I’ve delivered simple, clear and easy-to-use services for 20 years, for startups, scaleups and government. I write about the nerdy bits here.


@joahua

CeBIT Australia 2005

Attended this one this afternoon – it was rather impressive, with over 600 exhibitors. I was surprised by the prevalence of open-source businesses there… that, along with VoIP, were probably the two emergent technologies this year. There were also the usual business CRM/”knowledge” drones, but they generally stuck to themselves, so that was okay.

Aside from that, various content management systems were out in force – including one or two that apparently haven’t caught onto the semantic web yet. Most notably, one was demoing their CMS on a massive plasma screen with blatantly obvious character encoding errors everywhere (you know, characters displaying as black diamonds with question marks). I quizzed one of them about it and he basically said that it was something to do with their not demoing it on a live site.

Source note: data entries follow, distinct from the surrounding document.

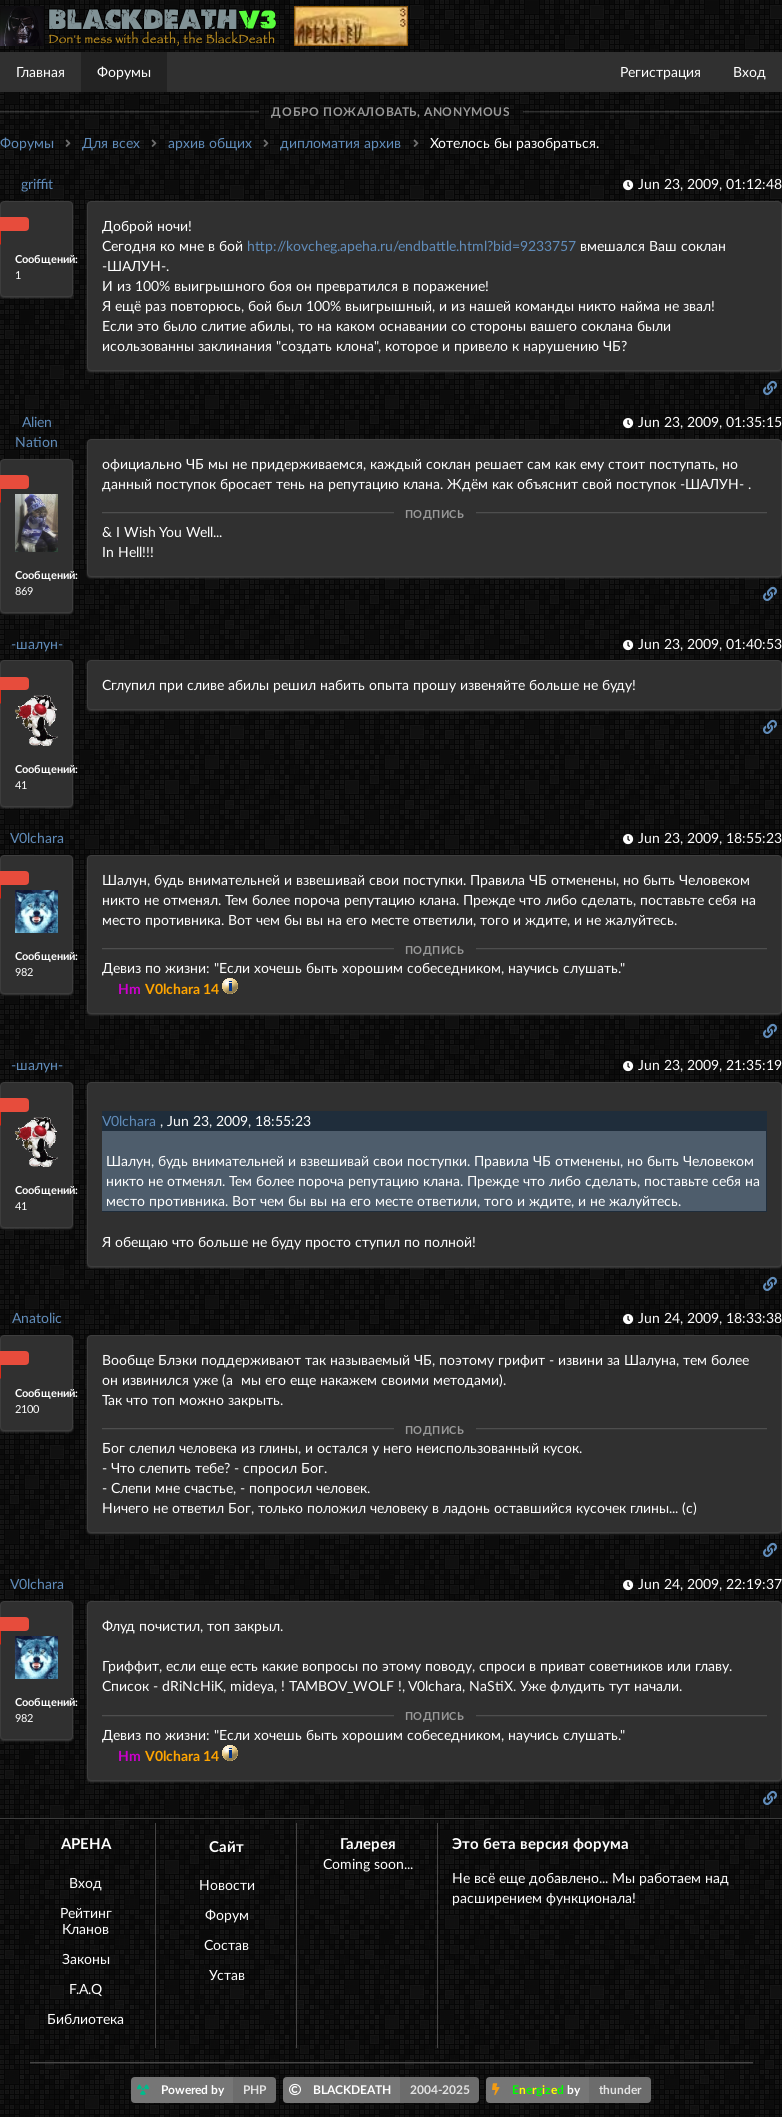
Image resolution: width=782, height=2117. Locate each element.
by (571, 2090)
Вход (749, 71)
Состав (226, 1944)
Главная (40, 71)
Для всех (111, 142)
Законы (86, 1958)
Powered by (206, 2090)
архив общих (210, 142)
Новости (227, 1884)
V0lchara (37, 837)
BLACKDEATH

Bull.

If you can’t get that sort of stuff right at a trade show, when you’re trying to sell products, what are the chances of actually being able to deliver?

Another provider, Netcat.biz, seemed to have the right idea in terms of sematics at least in their presentation at CeBIT, but a quick check of their own website reveals a lack of a DOCTYPE, despite their use of CSS for presentation and a not-too-horrible (or relatively easy to patch up) markup situation.

There’s still clearly a market for truly accessible content management, although I doubt many business customers would actually know the difference. Unfortunately, that’s the reality of it, and possibly why neither of these two companies (there were other CMS exhibitors, but those two stood out as most ‘impressive’, regardless as to the quality of their solution) have bothered to develop such a product.

Sigh.

Whilst I’m on a bit of a rant, the exhibition had a blatantly sexist culture happening. ATI and Sapphire were probably the worst offenders, employing lycra bodysuits to attract attention, but they were by no means the only ones. Short skirts were the norm for many female salespeople at the event – one has to wonder when the IT industry is going to grow up.

In all, however, the event was impressive – signage and event displays were wonderfully over-the-top, exhibitors, for the most part, knew what they were talking about, and free coffee abounded!